ブドウ果汁を発酵させただけの、いわゆる「どぶろく」のようなものだったのかもしれないのです。

現代の私たちが飲んでいるのとほぼ同じようなワインが飲まれ始めたとわかっているのは、古代エジプト文明の頃。出来たての新酒も飲んだし、陶製の壺につめて、寝かせたものも飲んでいたようです。

壺詰めの熟成ワインは高級品で、貴族などごく一部の特権階級だけが飲めるものでした。

ギリシア時代になると、ワインは一般人にも広まりましたし、ワイン自体も洗練されていきます。ギリシア時代からローマ時代の中期まで、ワインは陶製のアンフォラという壺に入れて運んでいました。

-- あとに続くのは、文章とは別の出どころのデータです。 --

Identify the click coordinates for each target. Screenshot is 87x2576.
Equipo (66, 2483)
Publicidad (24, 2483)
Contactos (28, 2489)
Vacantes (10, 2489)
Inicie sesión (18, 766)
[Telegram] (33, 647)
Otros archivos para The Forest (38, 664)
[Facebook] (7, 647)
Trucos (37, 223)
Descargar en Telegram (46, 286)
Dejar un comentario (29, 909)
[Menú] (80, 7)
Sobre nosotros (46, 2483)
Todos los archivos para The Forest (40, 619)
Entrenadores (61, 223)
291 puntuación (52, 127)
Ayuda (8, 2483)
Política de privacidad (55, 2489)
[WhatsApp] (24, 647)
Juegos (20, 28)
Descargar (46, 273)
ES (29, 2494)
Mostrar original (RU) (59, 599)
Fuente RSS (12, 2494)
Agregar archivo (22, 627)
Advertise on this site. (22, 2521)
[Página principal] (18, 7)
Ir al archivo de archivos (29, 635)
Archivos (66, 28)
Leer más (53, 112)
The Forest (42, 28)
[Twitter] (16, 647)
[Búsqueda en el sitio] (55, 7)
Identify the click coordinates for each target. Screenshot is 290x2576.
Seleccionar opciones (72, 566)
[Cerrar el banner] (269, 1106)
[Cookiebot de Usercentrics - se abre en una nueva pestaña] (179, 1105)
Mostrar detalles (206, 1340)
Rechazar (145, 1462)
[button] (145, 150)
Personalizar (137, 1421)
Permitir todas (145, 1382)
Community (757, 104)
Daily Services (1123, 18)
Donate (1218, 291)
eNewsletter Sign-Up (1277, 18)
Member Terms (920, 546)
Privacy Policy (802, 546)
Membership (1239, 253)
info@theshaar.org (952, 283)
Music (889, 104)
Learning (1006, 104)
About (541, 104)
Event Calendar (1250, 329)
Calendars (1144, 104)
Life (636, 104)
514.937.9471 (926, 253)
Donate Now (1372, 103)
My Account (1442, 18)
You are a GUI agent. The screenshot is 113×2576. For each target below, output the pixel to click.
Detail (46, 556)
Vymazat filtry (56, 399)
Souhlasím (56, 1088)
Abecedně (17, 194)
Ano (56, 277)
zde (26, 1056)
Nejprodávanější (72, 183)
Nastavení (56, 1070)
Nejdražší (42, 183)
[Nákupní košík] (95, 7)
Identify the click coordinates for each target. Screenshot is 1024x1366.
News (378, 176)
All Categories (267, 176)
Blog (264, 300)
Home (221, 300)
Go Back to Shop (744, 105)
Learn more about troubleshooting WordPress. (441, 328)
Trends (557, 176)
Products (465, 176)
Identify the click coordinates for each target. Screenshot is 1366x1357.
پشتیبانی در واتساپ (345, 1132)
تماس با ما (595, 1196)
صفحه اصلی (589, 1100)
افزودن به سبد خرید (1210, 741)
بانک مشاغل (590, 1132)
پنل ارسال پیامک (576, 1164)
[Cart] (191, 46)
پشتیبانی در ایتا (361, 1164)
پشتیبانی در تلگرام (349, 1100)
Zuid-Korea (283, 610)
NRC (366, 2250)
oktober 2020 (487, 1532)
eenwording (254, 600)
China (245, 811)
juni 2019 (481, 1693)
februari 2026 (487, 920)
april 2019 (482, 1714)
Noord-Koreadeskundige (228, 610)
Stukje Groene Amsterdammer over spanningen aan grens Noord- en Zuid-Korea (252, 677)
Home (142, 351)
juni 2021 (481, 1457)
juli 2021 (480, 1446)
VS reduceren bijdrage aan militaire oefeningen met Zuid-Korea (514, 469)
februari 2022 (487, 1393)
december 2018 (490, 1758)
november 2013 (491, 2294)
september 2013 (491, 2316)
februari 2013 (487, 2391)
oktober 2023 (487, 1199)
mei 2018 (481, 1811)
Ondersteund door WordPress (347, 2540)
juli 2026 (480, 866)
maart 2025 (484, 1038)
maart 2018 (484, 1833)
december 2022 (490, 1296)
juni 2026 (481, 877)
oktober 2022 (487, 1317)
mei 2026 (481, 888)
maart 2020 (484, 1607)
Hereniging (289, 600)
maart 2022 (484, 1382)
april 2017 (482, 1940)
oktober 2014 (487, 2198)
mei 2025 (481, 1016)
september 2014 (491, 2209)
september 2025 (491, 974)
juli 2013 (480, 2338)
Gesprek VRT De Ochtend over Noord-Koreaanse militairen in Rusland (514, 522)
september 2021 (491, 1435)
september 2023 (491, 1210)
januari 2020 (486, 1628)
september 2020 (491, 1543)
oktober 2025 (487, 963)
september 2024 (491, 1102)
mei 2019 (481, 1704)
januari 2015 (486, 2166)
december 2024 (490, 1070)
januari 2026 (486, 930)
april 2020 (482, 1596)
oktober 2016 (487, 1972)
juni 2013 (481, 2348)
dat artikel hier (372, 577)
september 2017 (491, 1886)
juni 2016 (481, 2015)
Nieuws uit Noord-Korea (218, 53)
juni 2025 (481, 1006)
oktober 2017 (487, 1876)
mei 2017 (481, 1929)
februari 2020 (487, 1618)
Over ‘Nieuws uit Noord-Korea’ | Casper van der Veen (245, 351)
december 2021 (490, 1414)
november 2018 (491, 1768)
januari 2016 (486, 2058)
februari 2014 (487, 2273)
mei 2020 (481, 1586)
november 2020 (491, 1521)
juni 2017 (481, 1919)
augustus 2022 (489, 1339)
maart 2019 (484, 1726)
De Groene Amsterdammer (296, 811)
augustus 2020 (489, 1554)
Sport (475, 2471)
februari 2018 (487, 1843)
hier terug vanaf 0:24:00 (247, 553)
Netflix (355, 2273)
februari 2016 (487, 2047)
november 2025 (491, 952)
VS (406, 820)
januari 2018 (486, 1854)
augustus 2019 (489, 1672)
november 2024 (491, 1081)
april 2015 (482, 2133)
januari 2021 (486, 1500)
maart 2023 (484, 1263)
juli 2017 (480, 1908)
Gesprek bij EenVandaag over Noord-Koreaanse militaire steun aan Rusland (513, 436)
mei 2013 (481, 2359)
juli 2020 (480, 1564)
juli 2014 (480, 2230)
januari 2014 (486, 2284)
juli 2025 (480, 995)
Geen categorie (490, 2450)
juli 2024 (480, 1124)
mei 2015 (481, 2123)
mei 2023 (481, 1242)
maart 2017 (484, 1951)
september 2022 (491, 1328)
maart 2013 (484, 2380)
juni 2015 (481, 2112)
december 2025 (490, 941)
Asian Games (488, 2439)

そのうちローマ人は、ガリア人がビールを運ぶのに木樽を使っているのに気がつき、ワインも木樽で運ぶようにしました。

馬や牛がいたものの、当時の運搬は基本的に人手でしたし、まともな道路がなかった時代ですから、壺より量が入って、扱いやすい「樽」という容器の出現は、人類の大発明だったのです。

ただ、樽のワインは、かなりの大人数でかからないと、一度では飲みきれません。通常の場合は少しずつ飲むことになりますが、そうすると樽の内部の上方に空間ができます。

ワインは樽の中で空気と接触し、酸化し、暑い夏にはすえて酸っぱくなってしまうので、香料や香草を入れて、我慢して飲んでいたようです。